Der Roman beginnt am Ende, nämlich mit Alfredos Beerdigung. Der Leser weiß nicht, wie es zu diesem frühen Tod mit erst 20 Jahren gekommen ist. Zur Beerdigung sind unter anderem Beatrice und ihre Freundin Arianna gekommen. Bea hat ein Kleid an, das sie sich geliehen hat und das obendrein noch schlecht sitzt. Daher der Titel.

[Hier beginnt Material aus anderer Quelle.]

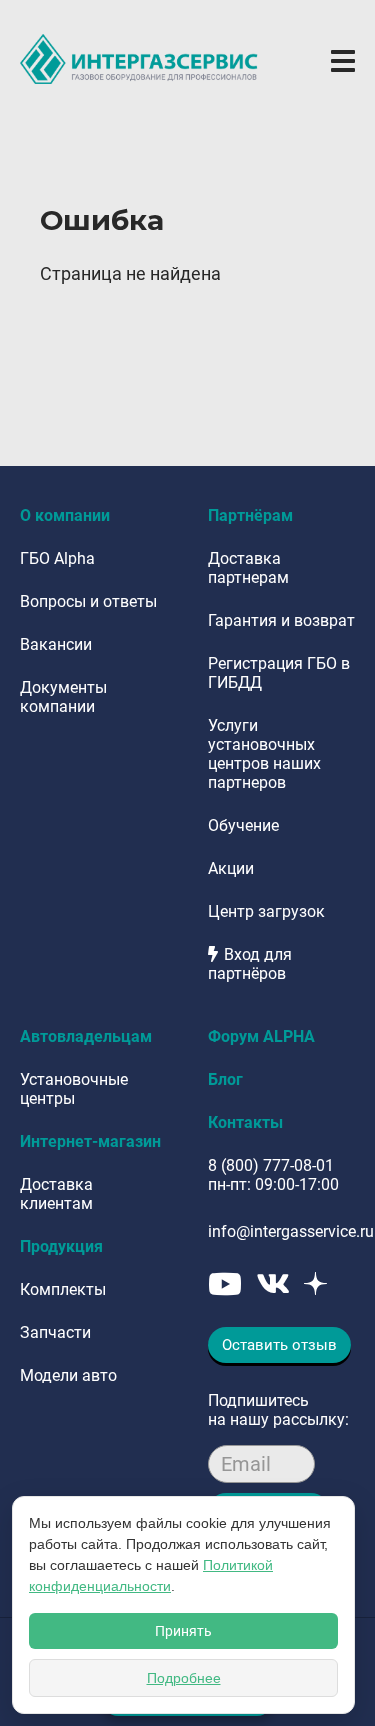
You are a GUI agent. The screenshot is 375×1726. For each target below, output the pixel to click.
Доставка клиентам (56, 1194)
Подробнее (184, 1678)
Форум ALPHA (261, 1036)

Dann wird die Geschichte zwischen Bea und Alfredo erzählt, die durch die Umstände sehr anrührend ist. Die Kindheit von den beiden ist wirklich nicht einfach. Arbeitslosigkeit, Drogen und Kriminalität spielen eine große Rolle und so kommt es auch, dass viele sehr früh sterben. Das Bild der Totenglocke fand ich wirklich sehr anrührend: „Mindestens einmal pro Monat läutete Don Antonio in der Pagode die Totenglocke. Ihr Klang waberte wie Nebel über den Hügel. Wir nahmen das hin wie ein Naturereignis. Wenn du zwischen sechzehn und dreißig Jahre alt bist und in La Fortezza lebst, liegt die Chance draufzugehen über dem Landesdurchschnitt.“

Bea und Alfredo machen natürlich im Laufe des Buches eine Entwicklung durch und diese fand ich hier sehr schön beschrieben. Wie Bea erst nichts an Alfredo findet: „Ich betrachtete ihn und verstand nicht, was an diesen zwölf Jahren spitzer Knochen und ungekämmter blonder Haare gut aussehen sollte!“ bis hin zur tragischen Liebesgeschichte.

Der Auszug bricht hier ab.